目を覚ましたルークの目に飛び込んできたのは、エルンストの顔。
エルンストは寝返りを打っていて、枕を抱きしめるようにして眠っている。
半分うずまった顔をみながら、
『本当に昔から変わらないな』
そうルークは思った。

エルンストを起こさないようにそっとベッドを抜け出して、時間を確認する。
想像よりも早い時間。
『かといって、寝なおすほどでもないし。
 やっぱり、緊張しているのかな』
そう思いつつ、ルークはささっと身支度を整え、そっと部屋を抜け出した。
記憶を頼りに、病院側の玄関へたどり着く。
手をかざしてみるとロックはされていない。
『そうか・・・浮島だもんな』
フェーンやフェーンのパートナーが許可しない限り、そう簡単には外部から入り込めないようになっているはずで、ロックなど必要ないのだ。
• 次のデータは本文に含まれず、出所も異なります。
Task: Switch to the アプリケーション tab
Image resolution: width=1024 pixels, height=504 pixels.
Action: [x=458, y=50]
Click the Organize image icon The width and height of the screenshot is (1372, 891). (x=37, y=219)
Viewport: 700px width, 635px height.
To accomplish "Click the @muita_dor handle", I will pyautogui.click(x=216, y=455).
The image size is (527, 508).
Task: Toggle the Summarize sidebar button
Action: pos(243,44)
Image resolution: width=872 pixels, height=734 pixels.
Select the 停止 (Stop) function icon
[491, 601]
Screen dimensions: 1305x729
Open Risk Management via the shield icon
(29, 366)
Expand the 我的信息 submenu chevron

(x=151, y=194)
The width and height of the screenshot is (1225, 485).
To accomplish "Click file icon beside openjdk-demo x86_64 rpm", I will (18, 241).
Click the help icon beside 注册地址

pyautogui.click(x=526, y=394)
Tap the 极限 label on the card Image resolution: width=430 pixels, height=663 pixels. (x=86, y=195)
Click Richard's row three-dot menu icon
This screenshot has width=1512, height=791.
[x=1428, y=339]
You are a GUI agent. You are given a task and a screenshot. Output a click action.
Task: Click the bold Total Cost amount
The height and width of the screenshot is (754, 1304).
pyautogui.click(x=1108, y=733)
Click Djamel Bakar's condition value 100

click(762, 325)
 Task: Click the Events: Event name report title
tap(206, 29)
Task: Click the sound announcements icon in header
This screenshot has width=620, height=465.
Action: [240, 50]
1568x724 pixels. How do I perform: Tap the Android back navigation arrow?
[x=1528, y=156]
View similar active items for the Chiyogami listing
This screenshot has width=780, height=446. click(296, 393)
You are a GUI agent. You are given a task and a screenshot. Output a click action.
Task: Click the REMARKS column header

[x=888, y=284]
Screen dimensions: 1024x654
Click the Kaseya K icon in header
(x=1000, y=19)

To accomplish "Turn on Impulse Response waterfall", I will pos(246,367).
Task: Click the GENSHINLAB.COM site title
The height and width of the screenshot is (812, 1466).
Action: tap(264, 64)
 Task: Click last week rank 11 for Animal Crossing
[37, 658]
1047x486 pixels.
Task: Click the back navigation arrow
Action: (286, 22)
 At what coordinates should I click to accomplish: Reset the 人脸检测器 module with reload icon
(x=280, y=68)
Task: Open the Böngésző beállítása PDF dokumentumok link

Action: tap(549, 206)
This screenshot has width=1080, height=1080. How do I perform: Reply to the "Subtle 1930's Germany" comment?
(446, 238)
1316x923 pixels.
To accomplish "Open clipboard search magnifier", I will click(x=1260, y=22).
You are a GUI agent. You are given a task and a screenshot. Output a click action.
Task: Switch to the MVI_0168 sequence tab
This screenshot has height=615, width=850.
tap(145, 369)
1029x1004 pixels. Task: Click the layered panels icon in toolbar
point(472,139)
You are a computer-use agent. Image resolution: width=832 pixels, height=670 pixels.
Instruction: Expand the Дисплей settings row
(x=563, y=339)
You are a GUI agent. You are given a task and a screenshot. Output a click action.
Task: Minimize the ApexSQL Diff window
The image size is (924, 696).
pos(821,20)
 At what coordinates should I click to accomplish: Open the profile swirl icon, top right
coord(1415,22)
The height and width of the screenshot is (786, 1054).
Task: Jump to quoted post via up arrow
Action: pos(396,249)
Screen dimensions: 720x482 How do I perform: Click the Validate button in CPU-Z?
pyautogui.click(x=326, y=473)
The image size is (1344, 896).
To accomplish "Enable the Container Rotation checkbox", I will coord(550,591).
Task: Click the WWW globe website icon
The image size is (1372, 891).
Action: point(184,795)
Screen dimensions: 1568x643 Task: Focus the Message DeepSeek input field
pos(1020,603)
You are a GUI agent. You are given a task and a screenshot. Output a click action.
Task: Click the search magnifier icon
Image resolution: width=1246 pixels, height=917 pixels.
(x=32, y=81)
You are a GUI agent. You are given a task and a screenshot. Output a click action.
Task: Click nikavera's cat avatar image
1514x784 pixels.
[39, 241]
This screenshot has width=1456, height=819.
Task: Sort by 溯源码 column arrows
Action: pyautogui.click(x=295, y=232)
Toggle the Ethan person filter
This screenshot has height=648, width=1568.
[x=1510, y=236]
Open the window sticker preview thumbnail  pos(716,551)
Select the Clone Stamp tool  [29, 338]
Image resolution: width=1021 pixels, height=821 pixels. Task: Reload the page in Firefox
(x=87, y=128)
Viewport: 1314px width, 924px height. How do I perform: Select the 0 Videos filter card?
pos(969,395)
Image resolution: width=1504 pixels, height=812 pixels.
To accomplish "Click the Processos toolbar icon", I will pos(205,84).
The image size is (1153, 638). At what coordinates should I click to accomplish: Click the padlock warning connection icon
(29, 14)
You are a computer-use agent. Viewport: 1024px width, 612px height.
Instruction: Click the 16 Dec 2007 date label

変なところ、本体の三次元感覚が自分にも影響しているようだ。
ドアを開け、外に出る。
決して室内の空気が悪かったというわけではないが、外の空気を吸うと、新鮮な気がして、思わず大きく伸びをした。
・・・と、人の気配。
ルークが顔を向けると、案の定フェーンだ。
フェーンはこれから果樹園に行くのだろう、動きやすい格好をしていた。
「ずいぶんと早いな。やっぱり眠れなかったのか」
ルークに向かって歩いて来ながら、そう言う。
「う~ん?眠れはしたんだけど。
 ・・・やっぱり、緊張があるのかな?」
そう答えるルーク。
「ま、しょうがないさ」
そう言って、フェーンはルークの頭をぽんぽんと軽く撫でる。
「いつもなら、一緒に行くかって言うんだが。
 手術前だしな。食べられないのに、目の前に食べ物じゃ、嫌だろう。
 ####(フェーンさんのパートナーさんの名前)のところで時間をつぶせ」
そう言って、ルークの体の向きを店の方にぐいと向ける。
「話してあるから、水しか出さないぞ。####は」
肩越しに振り返ってみたフェーンの顔はとても優しい表情だった。

「あ、フェーン」
ルークをおいて、果樹園へと足を向けるフェーンをルークは呼び止める。
「どうした?」
「あれって・・・。切除したコードってどうなるの?」
ルークは疑問をぶつける。
「?光に還すというか・・・還っていくというか」
「・・・光に還す・・・・。
 それって、すぐじゃないとダメなわけ?」
怪訝な顔で質問に答えていたフェーンもルークの言いたいことがわかったのだろう、納得した顔になる。
「直ぐじゃなくても大丈夫だ」
「だったら・・・」
「しばらくだったら、保存しておくから」
フェーンはそう言って、微笑む。
「うん、ありがとう。我がまま言って」
ルークも笑いら頭を下げる。
「皆、お前に甘いけど。俺もお前には甘いよな」
そういって、今度こそ、フェーンは果樹園に向かっていった。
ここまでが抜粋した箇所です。